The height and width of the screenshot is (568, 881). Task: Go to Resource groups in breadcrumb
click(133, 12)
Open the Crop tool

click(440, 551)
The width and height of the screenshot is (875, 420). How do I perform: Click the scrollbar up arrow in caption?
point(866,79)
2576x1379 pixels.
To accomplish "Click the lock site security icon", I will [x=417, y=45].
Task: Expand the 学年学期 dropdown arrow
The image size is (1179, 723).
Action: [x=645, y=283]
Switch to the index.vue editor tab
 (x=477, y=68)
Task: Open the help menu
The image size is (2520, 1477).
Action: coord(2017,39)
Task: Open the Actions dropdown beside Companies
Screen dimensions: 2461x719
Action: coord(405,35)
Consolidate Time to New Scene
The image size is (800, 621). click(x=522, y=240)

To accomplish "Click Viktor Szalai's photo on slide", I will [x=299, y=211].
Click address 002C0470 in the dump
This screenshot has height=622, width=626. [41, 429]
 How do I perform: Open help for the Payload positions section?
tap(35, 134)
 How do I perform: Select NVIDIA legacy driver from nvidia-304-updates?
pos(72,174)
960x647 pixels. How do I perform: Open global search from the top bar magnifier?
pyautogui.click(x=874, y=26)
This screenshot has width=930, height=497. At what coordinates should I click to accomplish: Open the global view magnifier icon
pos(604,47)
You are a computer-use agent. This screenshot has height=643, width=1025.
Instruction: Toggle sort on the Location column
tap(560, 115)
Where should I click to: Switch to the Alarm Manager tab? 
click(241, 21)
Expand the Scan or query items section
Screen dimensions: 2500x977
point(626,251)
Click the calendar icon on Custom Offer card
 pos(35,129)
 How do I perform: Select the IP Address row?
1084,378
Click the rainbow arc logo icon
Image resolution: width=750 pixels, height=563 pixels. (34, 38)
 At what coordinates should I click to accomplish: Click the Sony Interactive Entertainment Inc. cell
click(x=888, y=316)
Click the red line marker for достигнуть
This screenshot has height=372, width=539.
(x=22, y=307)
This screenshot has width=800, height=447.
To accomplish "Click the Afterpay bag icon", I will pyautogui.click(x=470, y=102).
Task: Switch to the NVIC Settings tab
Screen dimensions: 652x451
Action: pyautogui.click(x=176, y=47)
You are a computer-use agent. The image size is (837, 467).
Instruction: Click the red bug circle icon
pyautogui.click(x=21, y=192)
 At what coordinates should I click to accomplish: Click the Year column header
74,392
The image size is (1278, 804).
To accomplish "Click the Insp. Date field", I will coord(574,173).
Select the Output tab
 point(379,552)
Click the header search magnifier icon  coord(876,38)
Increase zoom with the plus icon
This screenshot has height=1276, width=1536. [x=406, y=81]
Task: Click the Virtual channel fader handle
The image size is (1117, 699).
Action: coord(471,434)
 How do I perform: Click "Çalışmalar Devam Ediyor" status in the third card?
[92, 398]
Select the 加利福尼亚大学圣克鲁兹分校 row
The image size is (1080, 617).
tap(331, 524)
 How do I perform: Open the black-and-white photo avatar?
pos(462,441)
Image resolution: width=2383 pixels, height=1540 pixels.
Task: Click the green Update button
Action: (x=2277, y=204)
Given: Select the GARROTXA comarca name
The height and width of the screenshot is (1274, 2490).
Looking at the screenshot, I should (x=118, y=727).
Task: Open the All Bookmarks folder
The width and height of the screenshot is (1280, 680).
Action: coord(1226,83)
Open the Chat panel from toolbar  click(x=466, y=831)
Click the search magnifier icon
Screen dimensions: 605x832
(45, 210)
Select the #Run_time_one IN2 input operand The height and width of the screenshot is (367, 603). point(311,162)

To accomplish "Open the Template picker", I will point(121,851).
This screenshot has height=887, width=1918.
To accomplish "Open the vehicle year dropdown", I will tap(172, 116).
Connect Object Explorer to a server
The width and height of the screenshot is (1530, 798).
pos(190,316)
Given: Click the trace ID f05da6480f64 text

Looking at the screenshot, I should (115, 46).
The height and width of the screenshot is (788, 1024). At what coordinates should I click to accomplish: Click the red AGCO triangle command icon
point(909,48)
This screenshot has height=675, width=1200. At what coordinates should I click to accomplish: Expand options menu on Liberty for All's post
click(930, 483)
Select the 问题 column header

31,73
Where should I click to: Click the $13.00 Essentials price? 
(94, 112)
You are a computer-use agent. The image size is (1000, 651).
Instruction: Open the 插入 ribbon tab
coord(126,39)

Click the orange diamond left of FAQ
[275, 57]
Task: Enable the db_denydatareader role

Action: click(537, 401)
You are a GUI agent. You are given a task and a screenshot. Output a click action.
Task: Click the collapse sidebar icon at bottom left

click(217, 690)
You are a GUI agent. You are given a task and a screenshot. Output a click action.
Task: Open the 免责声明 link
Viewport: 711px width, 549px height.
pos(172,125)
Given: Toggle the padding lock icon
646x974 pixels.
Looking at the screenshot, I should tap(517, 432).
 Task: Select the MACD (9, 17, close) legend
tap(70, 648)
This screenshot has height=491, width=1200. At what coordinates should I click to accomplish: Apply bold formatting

What you are asked to do: Copy every item above word for word, keeping each line as it stands.

Solution:
The height and width of the screenshot is (568, 881). Task: Go to Resource groups in breadcrumb
click(133, 12)
Open the Crop tool

click(440, 551)
The width and height of the screenshot is (875, 420). How do I perform: Click the scrollbar up arrow in caption?
point(866,79)
2576x1379 pixels.
To accomplish "Click the lock site security icon", I will [x=417, y=45].
Task: Expand the 学年学期 dropdown arrow
The image size is (1179, 723).
Action: [x=645, y=283]
Switch to the index.vue editor tab
 (x=477, y=68)
Task: Open the help menu
The image size is (2520, 1477).
Action: coord(2017,39)
Task: Open the Actions dropdown beside Companies
Screen dimensions: 2461x719
Action: coord(405,35)
Consolidate Time to New Scene
The image size is (800, 621). click(x=522, y=240)

To accomplish "Click Viktor Szalai's photo on slide", I will [x=299, y=211].
Click address 002C0470 in the dump
This screenshot has height=622, width=626. [41, 429]
 How do I perform: Open help for the Payload positions section?
tap(35, 134)
 How do I perform: Select NVIDIA legacy driver from nvidia-304-updates?
pos(72,174)
960x647 pixels. How do I perform: Open global search from the top bar magnifier?
pyautogui.click(x=874, y=26)
This screenshot has width=930, height=497. At what coordinates should I click to accomplish: Open the global view magnifier icon
pos(604,47)
You are a computer-use agent. This screenshot has height=643, width=1025.
Instruction: Toggle sort on the Location column
tap(560, 115)
Where should I click to: Switch to the Alarm Manager tab? 
click(241, 21)
Expand the Scan or query items section
Screen dimensions: 2500x977
point(626,251)
Click the calendar icon on Custom Offer card
 pos(35,129)
 How do I perform: Select the IP Address row?
1084,378
Click the rainbow arc logo icon
Image resolution: width=750 pixels, height=563 pixels. (34, 38)
 At what coordinates should I click to accomplish: Click the Sony Interactive Entertainment Inc. cell
click(x=888, y=316)
Click the red line marker for достигнуть
This screenshot has height=372, width=539.
(x=22, y=307)
This screenshot has width=800, height=447.
To accomplish "Click the Afterpay bag icon", I will pyautogui.click(x=470, y=102).
Task: Switch to the NVIC Settings tab
Screen dimensions: 652x451
Action: pyautogui.click(x=176, y=47)
You are a computer-use agent. The image size is (837, 467).
Instruction: Click the red bug circle icon
pyautogui.click(x=21, y=192)
 At what coordinates should I click to accomplish: Click the Year column header
74,392
The image size is (1278, 804).
To accomplish "Click the Insp. Date field", I will coord(574,173).
Select the Output tab
 point(379,552)
Click the header search magnifier icon  coord(876,38)
Increase zoom with the plus icon
This screenshot has height=1276, width=1536. [x=406, y=81]
Task: Click the Virtual channel fader handle
The image size is (1117, 699).
Action: coord(471,434)
 How do I perform: Click "Çalışmalar Devam Ediyor" status in the third card?
[92, 398]
Select the 加利福尼亚大学圣克鲁兹分校 row
The image size is (1080, 617).
tap(331, 524)
 How do I perform: Open the black-and-white photo avatar?
pos(462,441)
Image resolution: width=2383 pixels, height=1540 pixels.
Task: Click the green Update button
Action: (x=2277, y=204)
Given: Select the GARROTXA comarca name
The height and width of the screenshot is (1274, 2490).
Looking at the screenshot, I should (x=118, y=727).
Task: Open the All Bookmarks folder
The width and height of the screenshot is (1280, 680).
Action: coord(1226,83)
Open the Chat panel from toolbar  click(x=466, y=831)
Click the search magnifier icon
Screen dimensions: 605x832
(45, 210)
Select the #Run_time_one IN2 input operand The height and width of the screenshot is (367, 603). point(311,162)

To accomplish "Open the Template picker", I will point(121,851).
This screenshot has height=887, width=1918.
To accomplish "Open the vehicle year dropdown", I will tap(172, 116).
Connect Object Explorer to a server
The width and height of the screenshot is (1530, 798).
pos(190,316)
Given: Click the trace ID f05da6480f64 text

Looking at the screenshot, I should (115, 46).
The height and width of the screenshot is (788, 1024). At what coordinates should I click to accomplish: Click the red AGCO triangle command icon
point(909,48)
This screenshot has height=675, width=1200. At what coordinates should I click to accomplish: Expand options menu on Liberty for All's post
click(930, 483)
Select the 问题 column header

31,73
Where should I click to: Click the $13.00 Essentials price? 
(94, 112)
You are a computer-use agent. The image size is (1000, 651).
Instruction: Open the 插入 ribbon tab
coord(126,39)

Click the orange diamond left of FAQ
[275, 57]
Task: Enable the db_denydatareader role

Action: click(537, 401)
You are a GUI agent. You are given a task and a screenshot. Output a click action.
Task: Click the collapse sidebar icon at bottom left

click(217, 690)
You are a GUI agent. You are given a task and a screenshot. Output a click action.
Task: Open the 免责声明 link
Viewport: 711px width, 549px height.
pos(172,125)
Given: Toggle the padding lock icon
646x974 pixels.
Looking at the screenshot, I should tap(517, 432).
 Task: Select the MACD (9, 17, close) legend
tap(70, 648)
This screenshot has height=491, width=1200. At what coordinates should I click to accomplish: Apply bold formatting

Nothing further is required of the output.